> WHAT THIS TASK INVOLVES
Your copy should hold exactly the lines from the one containing "[LinkedIn] (158, 1837)" through the last line of the entries, and no pictures.

(Source records)
------------------------------------

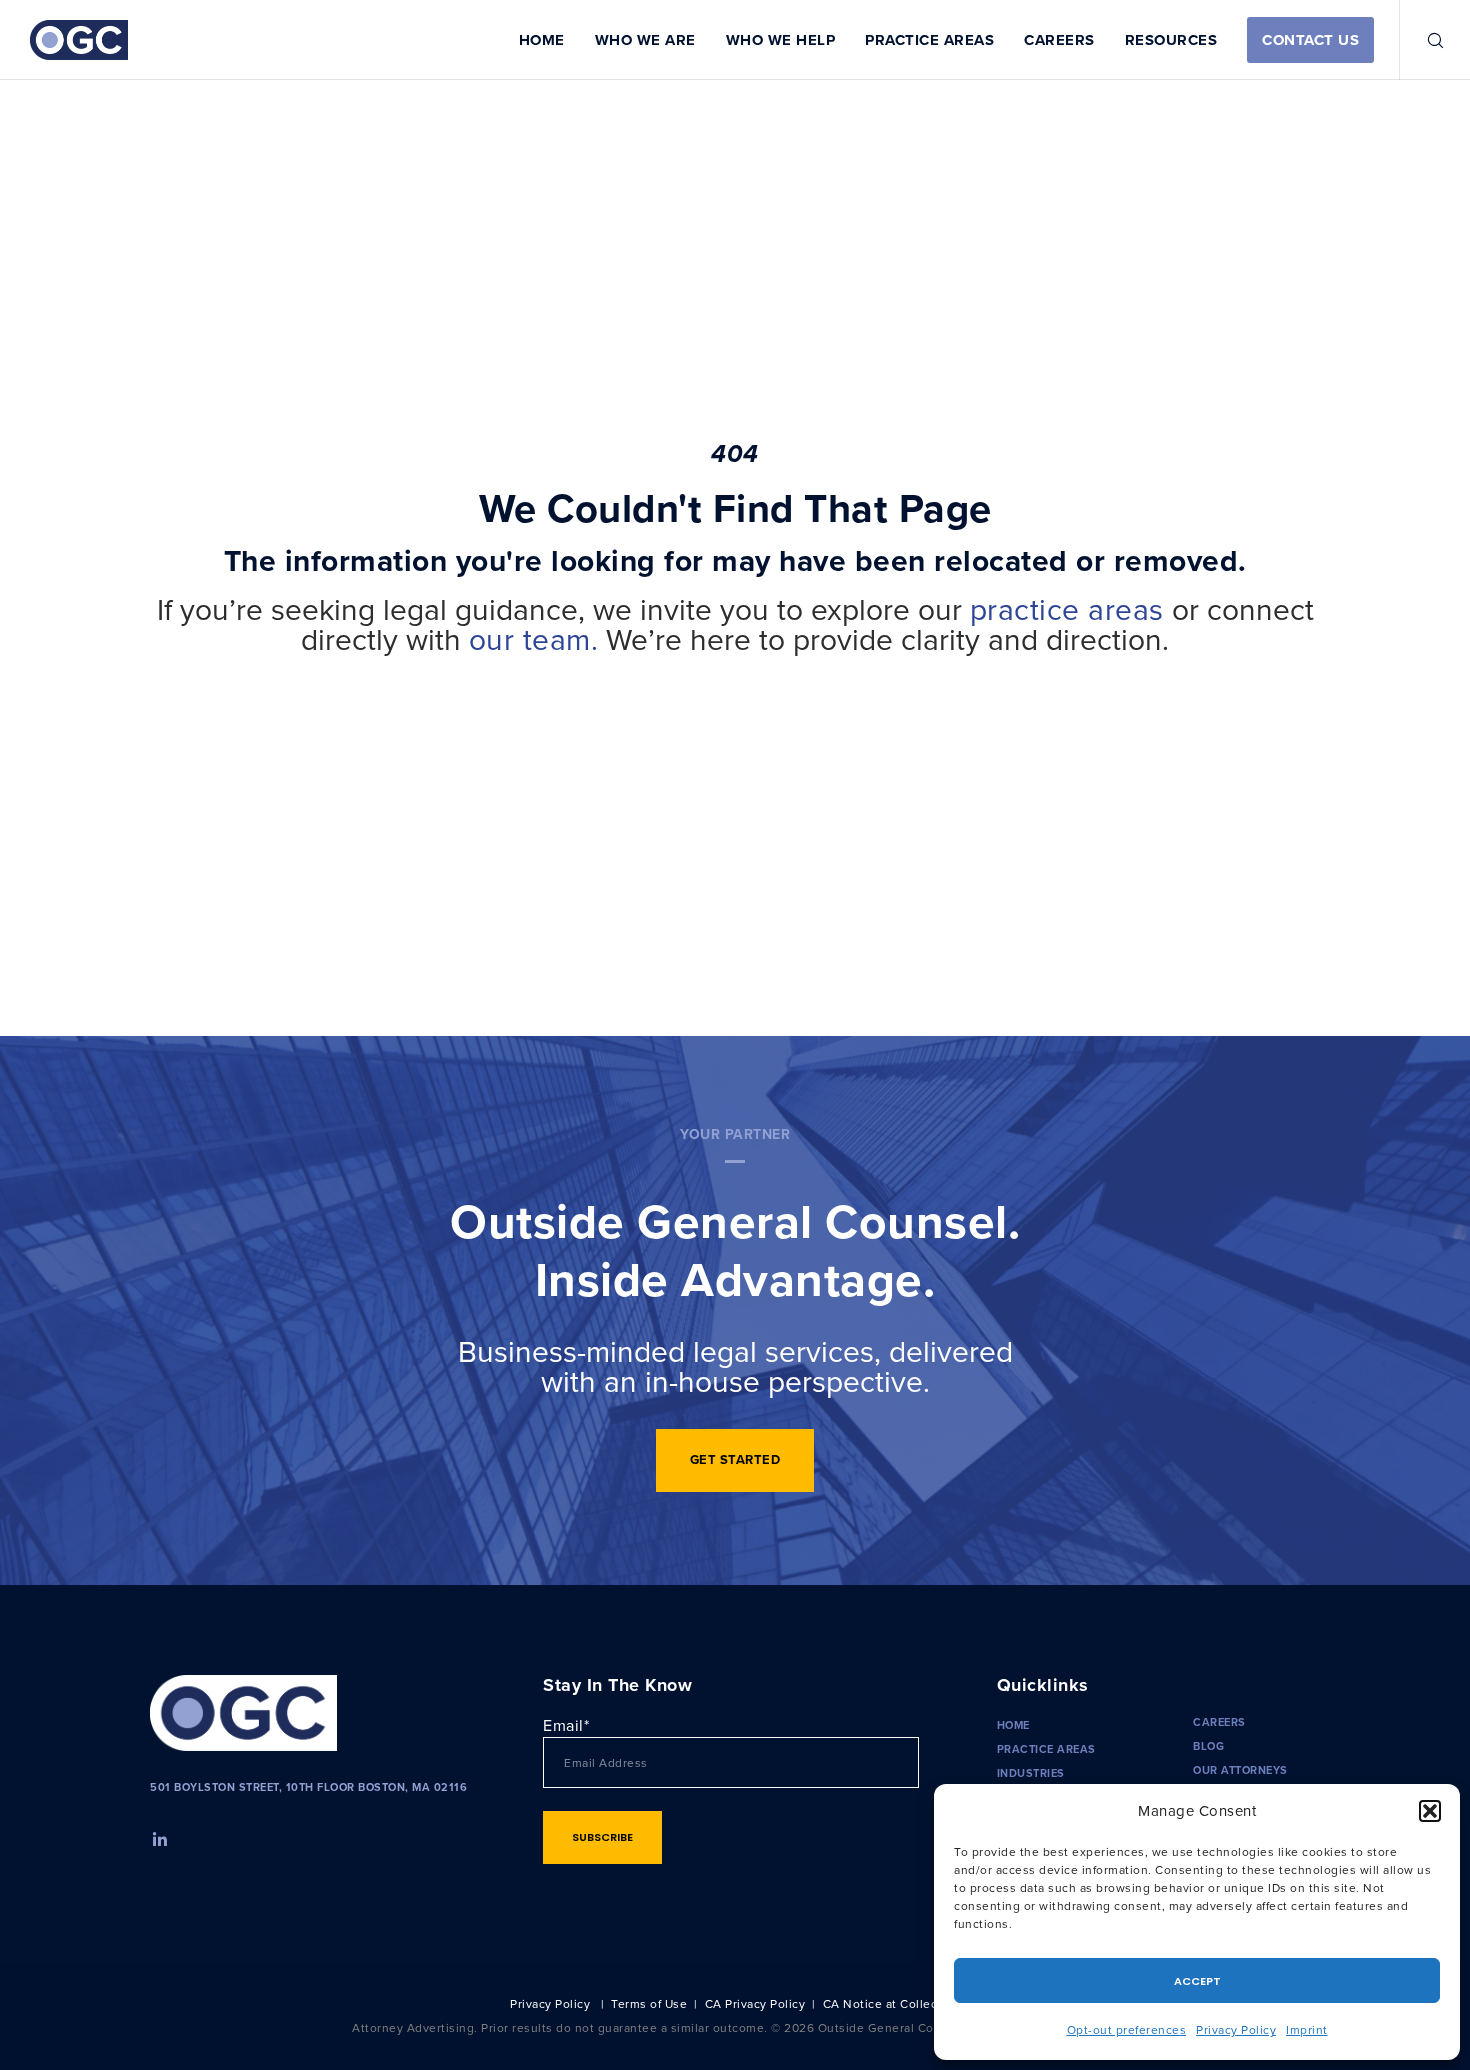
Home (1013, 1725)
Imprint (1307, 2029)
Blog (1208, 1746)
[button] (1430, 1811)
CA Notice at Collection (892, 2003)
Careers (1219, 1722)
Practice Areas (1046, 1749)
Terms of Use (649, 2003)
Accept (1197, 1981)
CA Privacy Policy (755, 2003)
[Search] (1422, 40)
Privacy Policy (1236, 2029)
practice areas (1067, 609)
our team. (534, 639)
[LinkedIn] (158, 1837)
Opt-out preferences (1127, 2029)
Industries (1031, 1773)
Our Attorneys (1240, 1770)
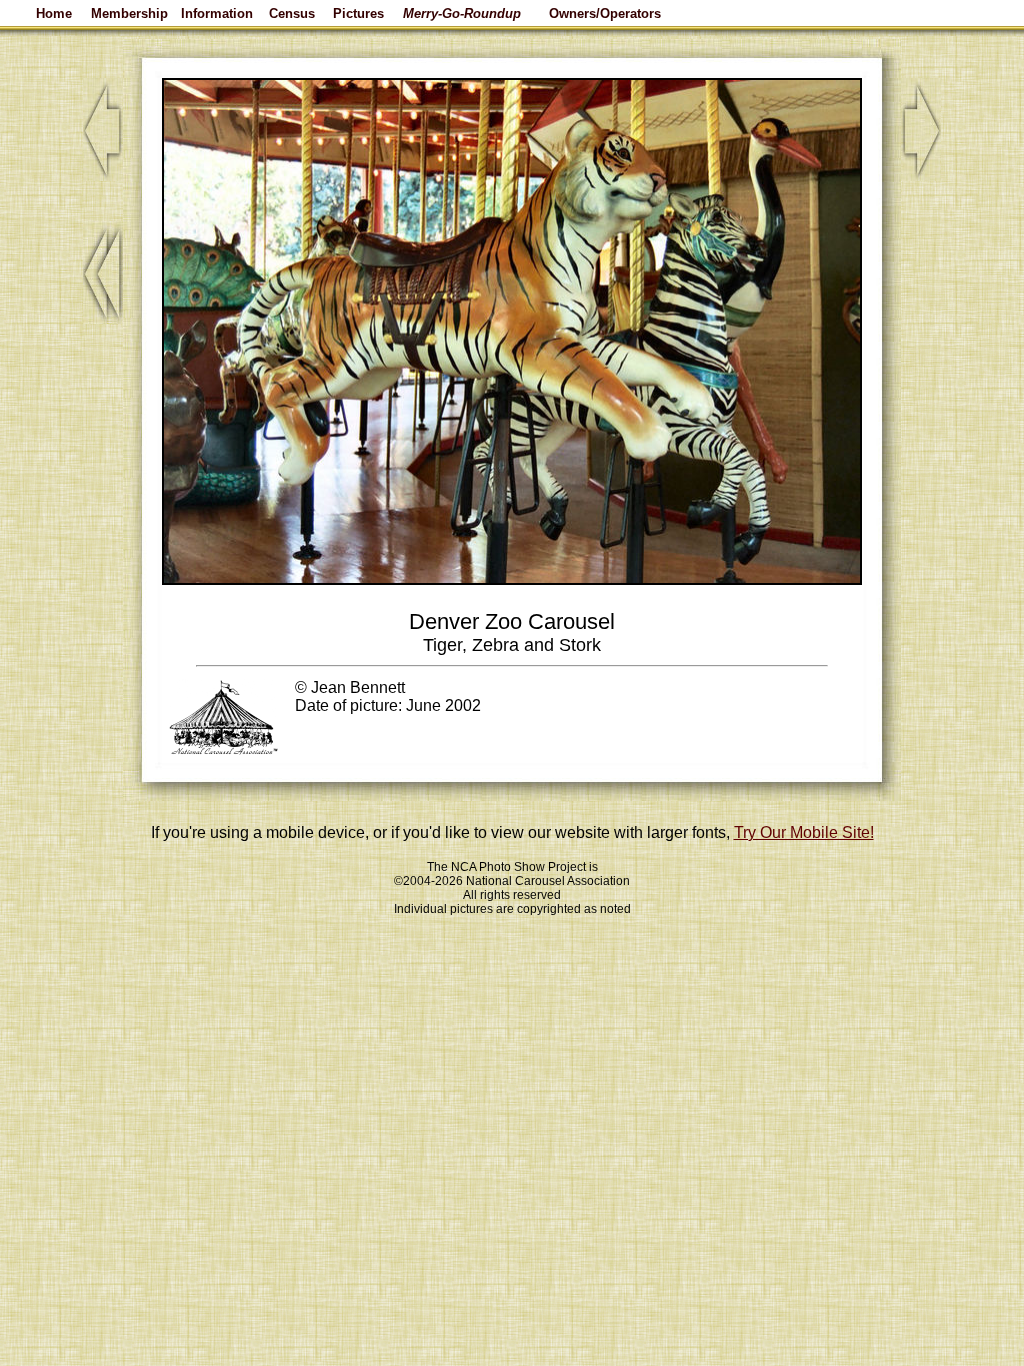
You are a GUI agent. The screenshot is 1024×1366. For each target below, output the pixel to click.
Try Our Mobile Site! (804, 832)
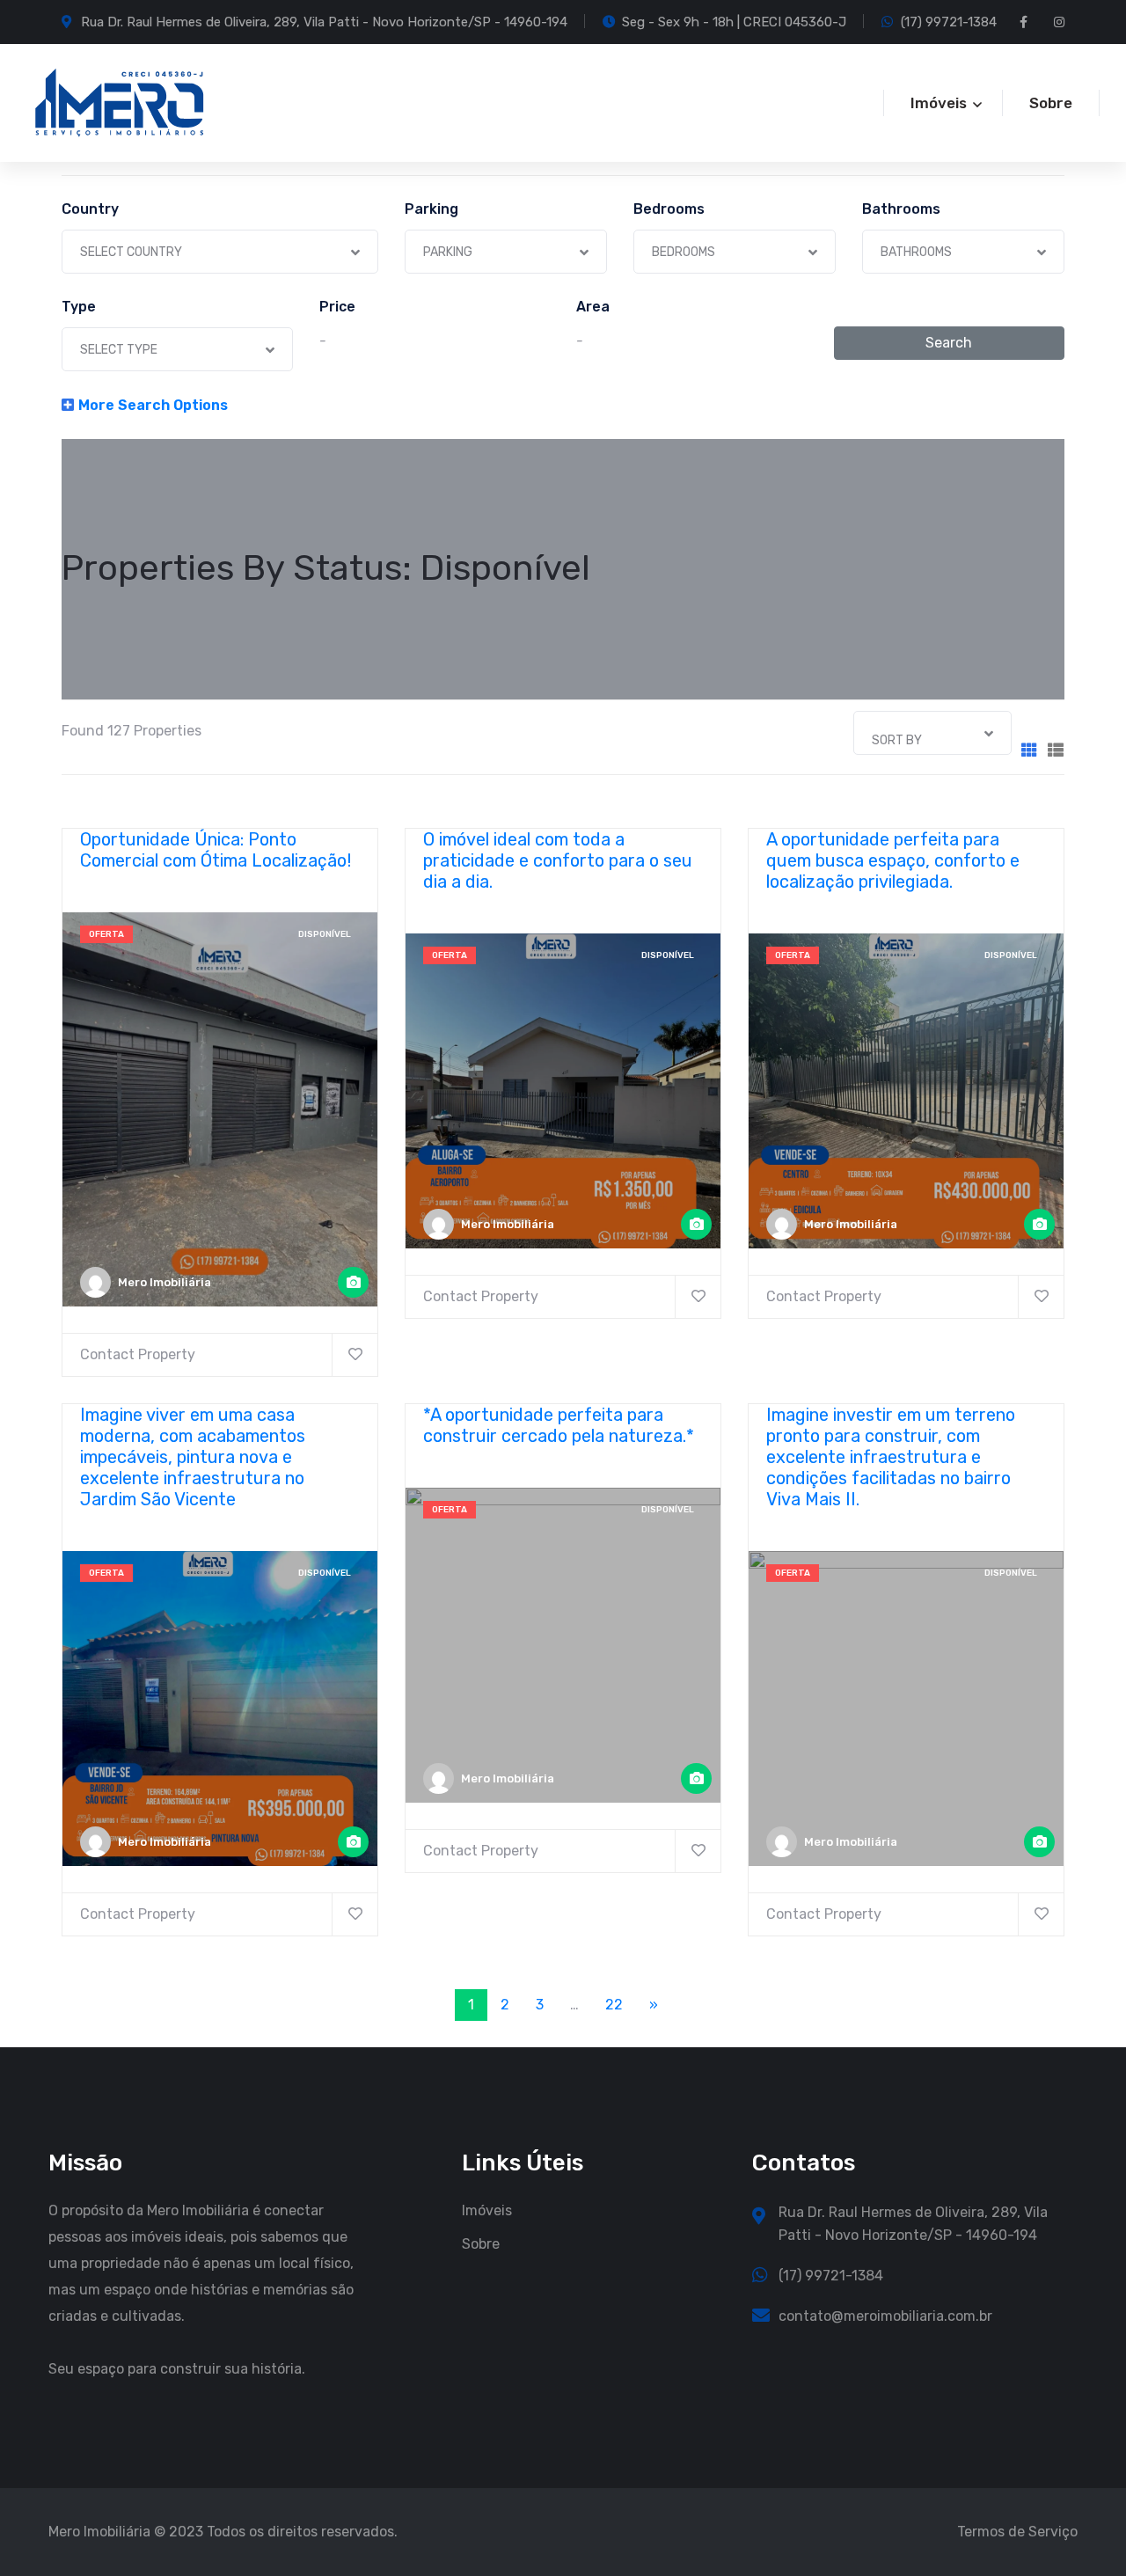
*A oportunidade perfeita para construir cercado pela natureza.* (558, 1425)
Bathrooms (901, 209)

------------------------------------

> WRITTEN SOLUTION
[LinkedIn] (158, 1837)
Opt-out preferences (1127, 2029)
Industries (1031, 1773)
Our Attorneys (1240, 1770)
You are a GUI agent. The screenshot is 1024×1366. For each target below, output the pixel to click.
Try Our Mobile Site! (804, 832)
*A oportunidade perfeita para construir cercado pela natureza.* (558, 1425)
Bathrooms (901, 209)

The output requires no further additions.